Extract every line below that contains the string "size". Matching is case-sensitive.

INPUT RECORDS:

[start]

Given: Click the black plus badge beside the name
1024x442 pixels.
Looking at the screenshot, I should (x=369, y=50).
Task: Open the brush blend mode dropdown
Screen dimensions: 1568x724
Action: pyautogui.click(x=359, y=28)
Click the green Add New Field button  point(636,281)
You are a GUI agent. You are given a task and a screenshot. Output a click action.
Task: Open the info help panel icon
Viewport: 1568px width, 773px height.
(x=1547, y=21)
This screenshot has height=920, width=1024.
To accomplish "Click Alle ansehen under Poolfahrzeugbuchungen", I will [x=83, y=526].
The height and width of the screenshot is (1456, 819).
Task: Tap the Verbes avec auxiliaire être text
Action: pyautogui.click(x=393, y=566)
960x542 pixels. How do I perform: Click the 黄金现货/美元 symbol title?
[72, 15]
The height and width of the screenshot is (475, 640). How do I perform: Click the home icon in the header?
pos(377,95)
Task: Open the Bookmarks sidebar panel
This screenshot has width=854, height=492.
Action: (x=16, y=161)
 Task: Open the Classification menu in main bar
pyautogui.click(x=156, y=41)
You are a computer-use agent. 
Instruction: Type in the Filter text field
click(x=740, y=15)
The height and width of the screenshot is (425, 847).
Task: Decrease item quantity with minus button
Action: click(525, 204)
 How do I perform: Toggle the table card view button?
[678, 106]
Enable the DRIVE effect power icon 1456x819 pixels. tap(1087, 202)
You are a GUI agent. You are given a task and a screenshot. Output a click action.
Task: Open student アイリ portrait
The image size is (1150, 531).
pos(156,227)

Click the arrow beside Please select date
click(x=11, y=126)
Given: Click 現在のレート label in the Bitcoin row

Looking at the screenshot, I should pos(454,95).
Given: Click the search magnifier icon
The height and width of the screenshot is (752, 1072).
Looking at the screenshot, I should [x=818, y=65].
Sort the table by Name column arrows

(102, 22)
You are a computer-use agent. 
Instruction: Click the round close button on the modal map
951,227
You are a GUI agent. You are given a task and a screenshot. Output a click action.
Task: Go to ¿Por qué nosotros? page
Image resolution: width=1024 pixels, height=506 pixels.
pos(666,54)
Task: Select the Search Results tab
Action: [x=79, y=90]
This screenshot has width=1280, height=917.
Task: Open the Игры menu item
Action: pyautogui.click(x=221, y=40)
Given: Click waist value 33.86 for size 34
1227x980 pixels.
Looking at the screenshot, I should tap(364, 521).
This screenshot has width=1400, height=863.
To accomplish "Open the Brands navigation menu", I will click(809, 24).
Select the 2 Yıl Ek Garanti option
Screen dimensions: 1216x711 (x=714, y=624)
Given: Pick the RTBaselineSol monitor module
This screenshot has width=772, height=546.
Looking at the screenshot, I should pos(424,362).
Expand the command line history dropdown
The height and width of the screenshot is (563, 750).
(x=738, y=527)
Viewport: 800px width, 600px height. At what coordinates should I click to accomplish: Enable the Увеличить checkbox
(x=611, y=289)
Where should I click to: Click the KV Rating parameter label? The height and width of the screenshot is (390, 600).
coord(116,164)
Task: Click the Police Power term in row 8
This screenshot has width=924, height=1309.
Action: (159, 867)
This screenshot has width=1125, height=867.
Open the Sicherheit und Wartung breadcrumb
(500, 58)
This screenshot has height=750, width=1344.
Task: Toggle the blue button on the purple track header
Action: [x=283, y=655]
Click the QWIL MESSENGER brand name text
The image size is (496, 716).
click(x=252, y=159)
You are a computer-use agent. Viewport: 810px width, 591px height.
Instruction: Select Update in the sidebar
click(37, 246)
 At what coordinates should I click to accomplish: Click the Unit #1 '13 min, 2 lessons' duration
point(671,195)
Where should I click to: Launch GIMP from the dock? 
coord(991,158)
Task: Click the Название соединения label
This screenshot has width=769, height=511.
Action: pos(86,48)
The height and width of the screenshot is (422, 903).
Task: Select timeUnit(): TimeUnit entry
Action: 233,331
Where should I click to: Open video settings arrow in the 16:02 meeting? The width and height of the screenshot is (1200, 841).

[end]

SOLUTION TO THIS TASK:
The image size is (1150, 531).
Given: Click waist value 33.86 for size 34
The image size is (496, 716).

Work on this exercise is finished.